Head and Neck Cancer Survivors
Project summary
This project invites survivors of head and neck cancer (5 years or more post-diagnosis) to undergo a clinical examination for toxicities and fill out questionnaires related to quality of life (QOL), use of medical services, supportive care needs, and ability to work. The main research questions are:
Which aspects of QOL are reduced or improved in the long-term, compared to reference data from head and neck cancer patients pre-treatment and 1 year after treatment and compared to the age- and sex-matched general population?
Do long-term problems with swallowing, speech, senses, dry mouth, sticky saliva, coughing, and toxicities differ among survivors depending on the treatment they received?

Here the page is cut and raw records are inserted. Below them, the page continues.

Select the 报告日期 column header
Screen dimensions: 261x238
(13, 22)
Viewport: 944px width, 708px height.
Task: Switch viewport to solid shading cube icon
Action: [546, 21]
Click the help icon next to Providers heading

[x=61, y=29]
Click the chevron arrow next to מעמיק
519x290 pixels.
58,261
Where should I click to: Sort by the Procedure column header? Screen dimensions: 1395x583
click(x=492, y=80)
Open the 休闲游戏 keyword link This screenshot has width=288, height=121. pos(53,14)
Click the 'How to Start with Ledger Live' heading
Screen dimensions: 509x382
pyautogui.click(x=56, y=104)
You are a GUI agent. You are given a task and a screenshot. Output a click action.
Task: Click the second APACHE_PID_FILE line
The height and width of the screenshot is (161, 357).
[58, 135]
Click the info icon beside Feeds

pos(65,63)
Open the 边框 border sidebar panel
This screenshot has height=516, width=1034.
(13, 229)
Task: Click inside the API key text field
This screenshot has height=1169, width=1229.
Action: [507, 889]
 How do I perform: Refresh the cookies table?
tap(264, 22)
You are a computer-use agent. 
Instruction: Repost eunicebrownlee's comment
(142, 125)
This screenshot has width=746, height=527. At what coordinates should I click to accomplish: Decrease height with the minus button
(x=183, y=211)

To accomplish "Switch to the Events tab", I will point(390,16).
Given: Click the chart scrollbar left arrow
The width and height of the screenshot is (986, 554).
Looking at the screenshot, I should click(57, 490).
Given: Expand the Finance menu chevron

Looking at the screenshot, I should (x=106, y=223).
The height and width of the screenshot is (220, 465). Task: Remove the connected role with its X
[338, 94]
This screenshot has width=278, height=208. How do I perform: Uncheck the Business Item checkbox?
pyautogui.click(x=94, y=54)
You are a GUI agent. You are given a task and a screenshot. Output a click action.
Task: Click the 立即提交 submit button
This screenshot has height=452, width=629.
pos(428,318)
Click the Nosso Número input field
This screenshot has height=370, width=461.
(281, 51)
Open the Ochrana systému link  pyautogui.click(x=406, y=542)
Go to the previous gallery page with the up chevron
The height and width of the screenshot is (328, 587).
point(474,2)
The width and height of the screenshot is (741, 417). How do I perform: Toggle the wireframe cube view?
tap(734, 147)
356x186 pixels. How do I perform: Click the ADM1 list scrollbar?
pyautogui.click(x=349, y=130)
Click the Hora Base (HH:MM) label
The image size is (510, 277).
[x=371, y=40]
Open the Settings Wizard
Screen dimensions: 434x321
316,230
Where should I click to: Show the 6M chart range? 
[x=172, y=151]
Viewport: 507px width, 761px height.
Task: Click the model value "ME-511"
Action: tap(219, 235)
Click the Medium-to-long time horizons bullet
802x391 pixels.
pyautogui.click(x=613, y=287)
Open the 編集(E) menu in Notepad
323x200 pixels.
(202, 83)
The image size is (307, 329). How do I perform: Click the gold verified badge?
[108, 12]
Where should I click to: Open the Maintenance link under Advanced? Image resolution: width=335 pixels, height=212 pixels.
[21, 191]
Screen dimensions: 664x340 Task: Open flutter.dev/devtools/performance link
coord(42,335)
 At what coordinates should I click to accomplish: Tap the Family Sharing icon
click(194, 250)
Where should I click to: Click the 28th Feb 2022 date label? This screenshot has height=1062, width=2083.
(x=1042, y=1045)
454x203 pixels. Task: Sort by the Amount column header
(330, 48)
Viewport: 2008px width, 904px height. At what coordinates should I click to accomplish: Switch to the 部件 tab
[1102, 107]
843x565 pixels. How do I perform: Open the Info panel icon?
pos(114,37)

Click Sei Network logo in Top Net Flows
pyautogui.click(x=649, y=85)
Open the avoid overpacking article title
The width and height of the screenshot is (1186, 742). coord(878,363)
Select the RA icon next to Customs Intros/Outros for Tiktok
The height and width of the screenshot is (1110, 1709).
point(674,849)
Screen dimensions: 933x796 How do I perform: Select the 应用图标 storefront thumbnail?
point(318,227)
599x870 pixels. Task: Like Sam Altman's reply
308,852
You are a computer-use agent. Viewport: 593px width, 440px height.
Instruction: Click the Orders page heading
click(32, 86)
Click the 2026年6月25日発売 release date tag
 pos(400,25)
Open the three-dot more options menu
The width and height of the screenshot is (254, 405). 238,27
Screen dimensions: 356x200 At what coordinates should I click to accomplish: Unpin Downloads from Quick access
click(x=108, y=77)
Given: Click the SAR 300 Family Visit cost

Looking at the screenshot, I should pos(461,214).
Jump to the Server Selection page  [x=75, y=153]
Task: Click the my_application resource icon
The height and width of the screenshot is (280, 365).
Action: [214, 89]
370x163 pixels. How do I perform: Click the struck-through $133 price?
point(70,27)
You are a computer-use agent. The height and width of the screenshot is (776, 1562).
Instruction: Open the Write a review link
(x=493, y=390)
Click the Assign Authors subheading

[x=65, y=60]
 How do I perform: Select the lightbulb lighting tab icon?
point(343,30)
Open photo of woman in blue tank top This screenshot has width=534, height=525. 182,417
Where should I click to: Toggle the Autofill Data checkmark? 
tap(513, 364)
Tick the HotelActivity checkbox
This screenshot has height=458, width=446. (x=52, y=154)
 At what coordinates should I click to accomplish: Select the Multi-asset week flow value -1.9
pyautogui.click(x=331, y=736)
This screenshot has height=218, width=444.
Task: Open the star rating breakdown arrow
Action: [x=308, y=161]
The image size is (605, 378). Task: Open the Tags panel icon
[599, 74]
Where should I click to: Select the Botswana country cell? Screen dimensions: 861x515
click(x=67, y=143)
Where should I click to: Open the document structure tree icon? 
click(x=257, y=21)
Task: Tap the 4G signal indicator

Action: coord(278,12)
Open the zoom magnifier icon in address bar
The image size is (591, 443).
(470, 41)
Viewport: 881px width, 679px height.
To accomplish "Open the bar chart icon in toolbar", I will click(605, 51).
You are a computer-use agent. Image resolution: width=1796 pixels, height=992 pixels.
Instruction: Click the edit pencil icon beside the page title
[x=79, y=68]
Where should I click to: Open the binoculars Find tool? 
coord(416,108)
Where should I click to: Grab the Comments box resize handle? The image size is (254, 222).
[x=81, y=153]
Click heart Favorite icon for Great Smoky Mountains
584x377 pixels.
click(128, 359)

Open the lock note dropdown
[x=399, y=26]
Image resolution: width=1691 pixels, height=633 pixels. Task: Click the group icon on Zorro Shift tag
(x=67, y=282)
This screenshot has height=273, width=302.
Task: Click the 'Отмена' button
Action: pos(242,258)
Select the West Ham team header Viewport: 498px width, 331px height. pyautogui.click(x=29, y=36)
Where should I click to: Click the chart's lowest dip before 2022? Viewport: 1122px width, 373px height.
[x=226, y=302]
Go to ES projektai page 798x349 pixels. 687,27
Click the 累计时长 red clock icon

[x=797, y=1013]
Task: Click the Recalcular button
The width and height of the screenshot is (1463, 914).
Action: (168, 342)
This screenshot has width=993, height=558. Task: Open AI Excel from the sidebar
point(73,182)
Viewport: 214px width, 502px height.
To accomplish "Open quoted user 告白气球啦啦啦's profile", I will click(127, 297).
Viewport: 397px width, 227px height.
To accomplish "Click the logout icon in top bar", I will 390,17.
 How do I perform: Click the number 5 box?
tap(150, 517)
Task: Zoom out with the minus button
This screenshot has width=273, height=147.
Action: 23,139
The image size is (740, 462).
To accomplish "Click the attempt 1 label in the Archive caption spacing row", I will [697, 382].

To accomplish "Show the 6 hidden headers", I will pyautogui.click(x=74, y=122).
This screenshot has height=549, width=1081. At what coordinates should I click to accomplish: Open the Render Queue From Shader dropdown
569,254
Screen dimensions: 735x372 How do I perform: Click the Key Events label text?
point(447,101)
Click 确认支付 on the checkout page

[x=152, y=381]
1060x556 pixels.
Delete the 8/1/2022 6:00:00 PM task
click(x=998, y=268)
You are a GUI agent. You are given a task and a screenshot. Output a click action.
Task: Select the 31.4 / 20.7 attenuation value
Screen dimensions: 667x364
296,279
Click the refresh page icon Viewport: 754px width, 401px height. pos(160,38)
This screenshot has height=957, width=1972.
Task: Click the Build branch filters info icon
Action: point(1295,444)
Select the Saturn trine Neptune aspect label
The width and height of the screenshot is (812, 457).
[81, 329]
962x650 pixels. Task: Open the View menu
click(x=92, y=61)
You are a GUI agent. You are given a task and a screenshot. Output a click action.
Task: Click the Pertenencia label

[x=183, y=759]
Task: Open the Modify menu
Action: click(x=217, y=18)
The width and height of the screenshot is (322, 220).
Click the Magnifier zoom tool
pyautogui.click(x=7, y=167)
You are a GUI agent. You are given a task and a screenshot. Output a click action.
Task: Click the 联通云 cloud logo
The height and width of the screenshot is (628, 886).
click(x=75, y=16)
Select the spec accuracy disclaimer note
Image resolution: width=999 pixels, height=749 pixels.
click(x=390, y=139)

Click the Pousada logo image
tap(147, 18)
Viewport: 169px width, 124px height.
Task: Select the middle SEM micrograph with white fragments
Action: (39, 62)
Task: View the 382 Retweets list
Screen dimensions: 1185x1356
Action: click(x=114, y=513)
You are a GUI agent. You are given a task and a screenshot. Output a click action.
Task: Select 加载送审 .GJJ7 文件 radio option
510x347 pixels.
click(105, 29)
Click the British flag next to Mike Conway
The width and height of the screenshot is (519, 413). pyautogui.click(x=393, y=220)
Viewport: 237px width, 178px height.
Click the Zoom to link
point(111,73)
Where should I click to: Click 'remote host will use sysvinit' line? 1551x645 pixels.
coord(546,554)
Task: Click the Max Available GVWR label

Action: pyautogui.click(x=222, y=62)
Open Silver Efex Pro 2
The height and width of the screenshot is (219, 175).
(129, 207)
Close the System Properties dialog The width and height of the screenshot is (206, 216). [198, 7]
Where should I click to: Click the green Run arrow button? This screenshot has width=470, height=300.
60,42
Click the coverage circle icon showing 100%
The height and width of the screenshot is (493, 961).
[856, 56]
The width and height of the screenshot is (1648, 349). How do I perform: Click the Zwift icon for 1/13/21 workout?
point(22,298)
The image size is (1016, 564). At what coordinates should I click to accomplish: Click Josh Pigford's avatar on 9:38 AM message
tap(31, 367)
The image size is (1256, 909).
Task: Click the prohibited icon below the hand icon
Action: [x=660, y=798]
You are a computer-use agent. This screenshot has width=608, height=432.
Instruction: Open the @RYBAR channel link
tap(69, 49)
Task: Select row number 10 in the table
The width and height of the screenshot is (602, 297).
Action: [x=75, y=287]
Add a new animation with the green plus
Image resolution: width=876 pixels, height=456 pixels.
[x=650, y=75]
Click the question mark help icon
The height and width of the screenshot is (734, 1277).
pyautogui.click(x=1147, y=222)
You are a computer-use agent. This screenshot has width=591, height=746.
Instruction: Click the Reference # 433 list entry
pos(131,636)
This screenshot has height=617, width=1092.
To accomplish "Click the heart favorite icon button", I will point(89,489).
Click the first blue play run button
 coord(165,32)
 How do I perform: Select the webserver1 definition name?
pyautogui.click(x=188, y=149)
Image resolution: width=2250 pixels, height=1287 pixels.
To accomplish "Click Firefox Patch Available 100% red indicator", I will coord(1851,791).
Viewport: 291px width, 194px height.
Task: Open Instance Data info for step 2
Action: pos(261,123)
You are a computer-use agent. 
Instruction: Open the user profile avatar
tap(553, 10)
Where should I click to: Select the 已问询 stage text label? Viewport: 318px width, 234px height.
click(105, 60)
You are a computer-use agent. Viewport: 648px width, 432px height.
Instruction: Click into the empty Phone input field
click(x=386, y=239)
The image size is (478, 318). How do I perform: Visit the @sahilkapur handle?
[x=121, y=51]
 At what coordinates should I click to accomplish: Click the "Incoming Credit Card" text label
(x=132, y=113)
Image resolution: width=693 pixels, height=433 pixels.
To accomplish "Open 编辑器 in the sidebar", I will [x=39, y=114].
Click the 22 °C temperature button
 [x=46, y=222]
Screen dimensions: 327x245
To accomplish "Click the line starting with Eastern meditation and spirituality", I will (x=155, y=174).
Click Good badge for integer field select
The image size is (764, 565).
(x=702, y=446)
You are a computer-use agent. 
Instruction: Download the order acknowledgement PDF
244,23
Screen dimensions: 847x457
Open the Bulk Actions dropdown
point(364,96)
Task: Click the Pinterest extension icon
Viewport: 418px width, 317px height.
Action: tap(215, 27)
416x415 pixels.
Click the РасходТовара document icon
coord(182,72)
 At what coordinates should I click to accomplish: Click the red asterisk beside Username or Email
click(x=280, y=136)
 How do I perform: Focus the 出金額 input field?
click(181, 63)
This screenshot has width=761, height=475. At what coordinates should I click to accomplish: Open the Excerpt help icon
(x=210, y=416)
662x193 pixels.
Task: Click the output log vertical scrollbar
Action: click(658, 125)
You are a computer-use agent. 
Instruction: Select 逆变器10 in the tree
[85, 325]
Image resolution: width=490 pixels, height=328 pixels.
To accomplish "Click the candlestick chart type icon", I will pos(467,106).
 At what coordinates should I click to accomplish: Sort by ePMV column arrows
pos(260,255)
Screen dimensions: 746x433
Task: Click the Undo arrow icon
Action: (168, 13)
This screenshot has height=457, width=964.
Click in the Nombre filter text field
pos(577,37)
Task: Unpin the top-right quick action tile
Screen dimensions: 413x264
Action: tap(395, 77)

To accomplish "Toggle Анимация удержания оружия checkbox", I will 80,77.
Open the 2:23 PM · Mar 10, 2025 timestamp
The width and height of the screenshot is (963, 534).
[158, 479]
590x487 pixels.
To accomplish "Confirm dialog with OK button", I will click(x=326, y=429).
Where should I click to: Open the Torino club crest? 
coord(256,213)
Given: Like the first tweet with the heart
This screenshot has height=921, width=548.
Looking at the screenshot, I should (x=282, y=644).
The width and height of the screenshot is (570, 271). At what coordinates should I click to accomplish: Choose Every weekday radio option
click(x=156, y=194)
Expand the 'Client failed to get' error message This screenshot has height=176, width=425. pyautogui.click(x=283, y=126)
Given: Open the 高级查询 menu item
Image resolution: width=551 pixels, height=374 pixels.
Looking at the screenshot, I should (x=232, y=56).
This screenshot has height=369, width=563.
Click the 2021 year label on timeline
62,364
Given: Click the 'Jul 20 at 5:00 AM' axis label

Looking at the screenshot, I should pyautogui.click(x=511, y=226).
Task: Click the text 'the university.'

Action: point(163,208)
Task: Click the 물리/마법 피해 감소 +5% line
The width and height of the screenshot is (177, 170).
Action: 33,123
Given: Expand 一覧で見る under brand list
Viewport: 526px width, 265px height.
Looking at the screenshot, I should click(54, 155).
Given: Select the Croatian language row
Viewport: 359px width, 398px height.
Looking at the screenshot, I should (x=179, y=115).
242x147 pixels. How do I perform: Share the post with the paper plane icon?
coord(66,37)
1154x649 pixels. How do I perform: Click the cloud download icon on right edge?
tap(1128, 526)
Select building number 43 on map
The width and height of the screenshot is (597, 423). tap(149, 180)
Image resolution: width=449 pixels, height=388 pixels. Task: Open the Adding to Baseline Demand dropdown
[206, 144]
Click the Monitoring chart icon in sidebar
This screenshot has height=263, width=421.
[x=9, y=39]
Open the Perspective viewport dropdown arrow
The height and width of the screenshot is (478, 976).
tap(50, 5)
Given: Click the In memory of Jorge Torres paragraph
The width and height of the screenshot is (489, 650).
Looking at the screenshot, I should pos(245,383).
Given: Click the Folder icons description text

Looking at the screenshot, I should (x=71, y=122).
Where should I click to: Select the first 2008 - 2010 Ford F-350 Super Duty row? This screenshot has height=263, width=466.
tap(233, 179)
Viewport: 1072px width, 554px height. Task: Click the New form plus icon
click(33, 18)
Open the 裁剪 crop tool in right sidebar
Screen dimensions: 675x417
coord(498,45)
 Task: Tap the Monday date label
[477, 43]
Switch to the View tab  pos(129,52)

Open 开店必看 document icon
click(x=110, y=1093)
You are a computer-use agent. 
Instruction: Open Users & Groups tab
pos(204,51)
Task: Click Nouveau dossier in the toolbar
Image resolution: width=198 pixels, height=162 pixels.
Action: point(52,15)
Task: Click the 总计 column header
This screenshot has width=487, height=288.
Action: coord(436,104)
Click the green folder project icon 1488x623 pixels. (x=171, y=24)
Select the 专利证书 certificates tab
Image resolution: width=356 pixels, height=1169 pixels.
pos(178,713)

How long-term survivors fare in terms of supportive care needs, ability to work, and their use of health care services and the related costs will also be examined.
Achievements
After pilot testing the proposed set of questionnaires, the protocol was finalized in June 2018. The selected questionnaires were translated as necessary into twelve languages. The first survivor was enrolled on October 18, 2018, and the last in October 2021. A total of 1117 survivors were enrolled. Two manuscripts have been drafted to date, one of which has been published.
Current status:
In the final analysis phase
Future plans
We intend to publish the study’s results in a series of articles over the next 12 months (see the planned publications section).
For patients
We are looking at the types of problems people who have survived more than 5 years after a head/neck cancer diagnosis have that are related to their disease or treatment. These problems are divided into: a medical perspective, for example, trouble swallowing, pain, and trouble with nerves or dental health; and a quality of life perspective, such as problems being in social situations, feeling tired or depressed, being able to pursue leisure activities and accessing any necessary support services. A comparison will be made to head/neck cancer patients pre-treatment and 1 year after diagnosis and to a representative selection of the general population.
Publications
Planned publications:
- Reference Quality of Life data for Head and Neck Cancer Patients (this is based on pooled QoL data from collaborators)
- A series of site-specific manuscripts are planned, with the first being for oropharynx cancer survivors. In this article, the QoL and the physician-rated toxicities will be reported. Additional articles will follow for oral cavity cancer survivors and larynx cancer survivors.
- Two manuscripts covering the results of the oral health sub project (QoL results and results of clinical assessments) are underway.
- One manuscript on the supportive care needs and medical services use of survivors is planned
Published:
- Serious Long-term Effects of Head and Neck Cancer from the Survivors’ Point of View. Healthcare (Basel). 2023 Mar 21;11(6):906. doi: 10.3390/healthcare11060906.